* **Exercise**:
For this exercise, return only the lines in the records below from the one holding "Viewport: 598px width, 391px height." through the one holding "The image size", including both, exactly as they appear and without pictures.

* **Working data**:
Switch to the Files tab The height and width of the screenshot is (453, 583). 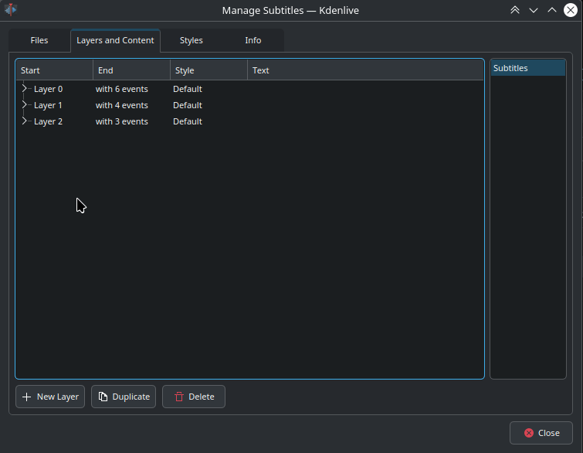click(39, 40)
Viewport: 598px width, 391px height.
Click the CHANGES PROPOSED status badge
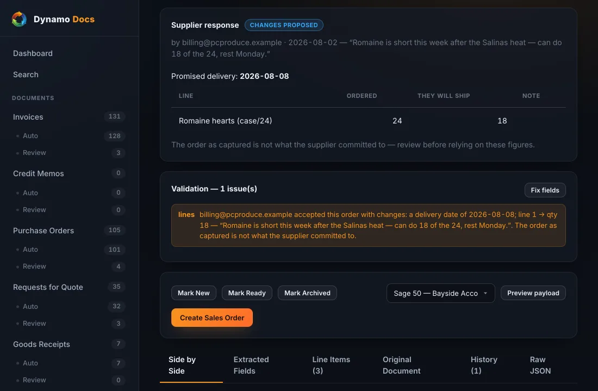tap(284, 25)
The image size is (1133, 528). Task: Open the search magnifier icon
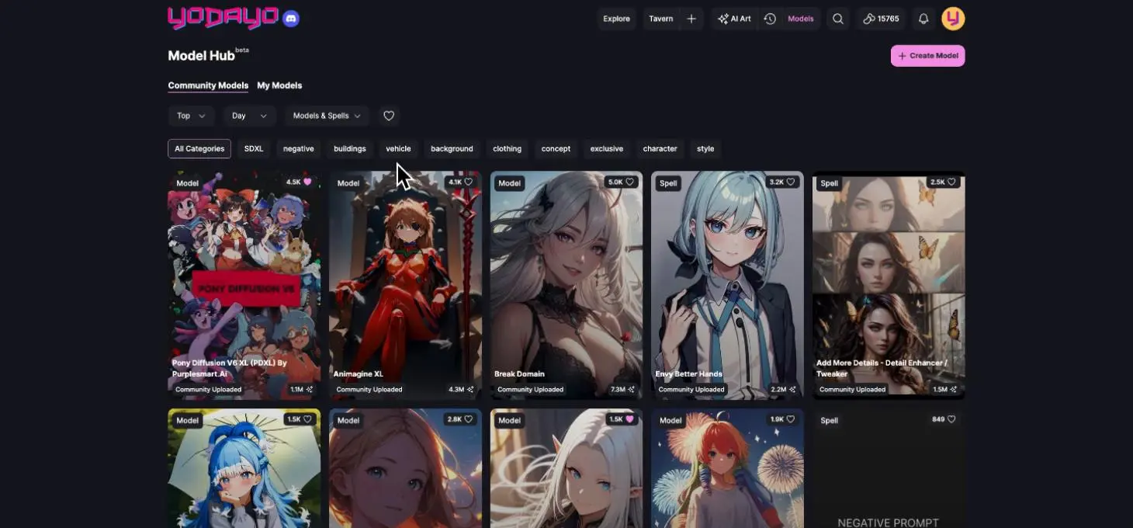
---
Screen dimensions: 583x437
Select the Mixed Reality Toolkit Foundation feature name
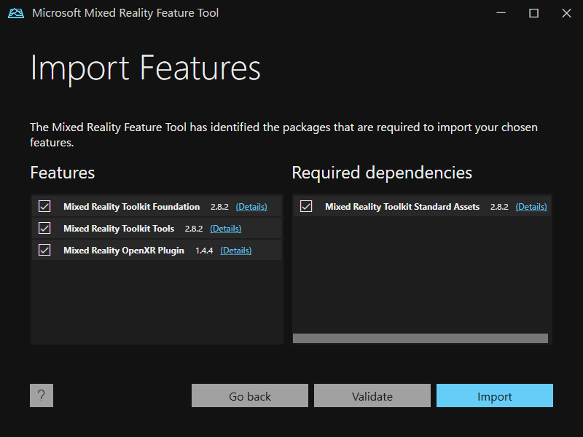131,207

* **Solved exercise**:
Viewport: 598px width, 391px height.
Click the CHANGES PROPOSED status badge
tap(284, 25)
The image size is (1133, 528). Task: Open the search magnifier icon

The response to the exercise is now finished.